■ **PROBLEMS AND TASKS**:
• A. From the biography of Carlos Gagini, reproduce the passage starting at "He was born" and ending at "which criticized imperialism.".
• B. According to the biography of Carlos Gagini, what did the novel he wrote criticize?
• C. Extend the biography of Carlos Gagini, picking up after its final line.
----- EXTRACTED TEXT -----
Carlos Gagini (1865–1925) was a Costa Rican intellectual, philologist writer, esperantist and linguist.

He was born in Costa Rica, in a family of Swiss descent. He was a significant figure in linguistics and literature in Costa Rica. His work in language studies formed the basis for a large part of Costa Rican academic exploration during the twentieth century.

Life and career
He published many works about education, grammar, and anthropology.

In literature, he supported the national character of Costa Rican writing, in contrast to other authors who looked to European models for inspiration. As a strong defender of national identity and independence, he wrote a novel which criticized imperialism.

In 2001, on the 75th anniversary of his death, in the faculty of Arts and Letters of the University of Costa Rica, an esperanto memorial was inaugurated in his memory.

Works by Gagini
 Diccionario de Barbarimos y Provincialismos de Costa Rica (1892)
----- DATASET -----
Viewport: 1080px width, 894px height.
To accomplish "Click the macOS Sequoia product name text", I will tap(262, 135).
-----
----- DATASET -----
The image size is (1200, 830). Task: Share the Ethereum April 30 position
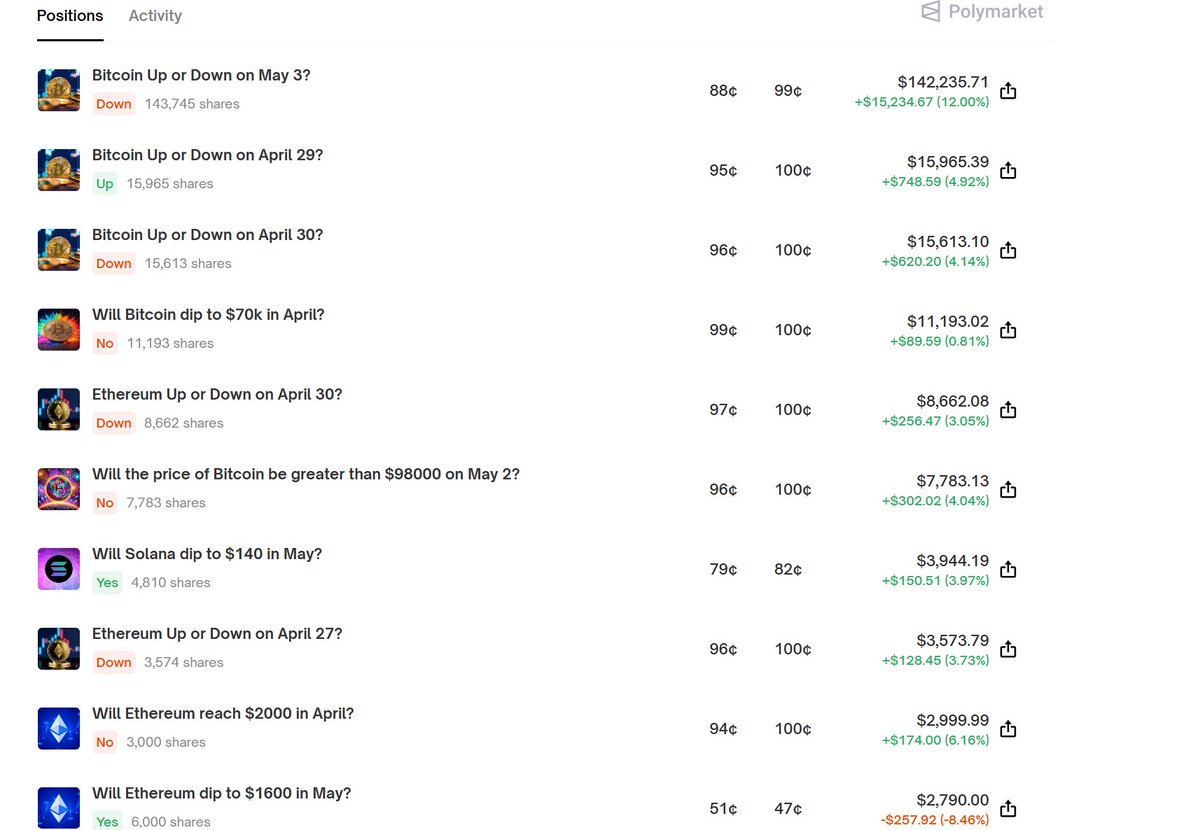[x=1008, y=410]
-----
■ **SET OF ANSWERS**:
• A.
He was born in Costa Rica, in a family of Swiss descent. He was a significant figure in linguistics and literature in Costa Rica. His work in language studies formed the basis for a large part of Costa Rican academic exploration during the twentieth century.

Life and career
He published many works about education, grammar, and anthropology.

In literature, he supported the national character of Costa Rican writing, in contrast to other authors who looked to European models for inspiration. As a strong defender of national identity and independence, he wrote a novel which criticized imperialism.

• B. Imperialism.

• C.
 Ensayo Lexicográfico sobre la Lengua Térraba (1892)
 Chamarasca (1898)
 Diccionario de Costarriqueñismos (1919)
 La Caida del Aguila (1920)
 Erizo: novela histórica
 El árbol enfermo
 Redemptions: a Costa Rican novel translated by E. Bradford Burns (1985)

Biography
 Carlos Gagini. Presentado por Lilia Ramos y Mariana de Silva (1972)
 Al través de mi vida (1961)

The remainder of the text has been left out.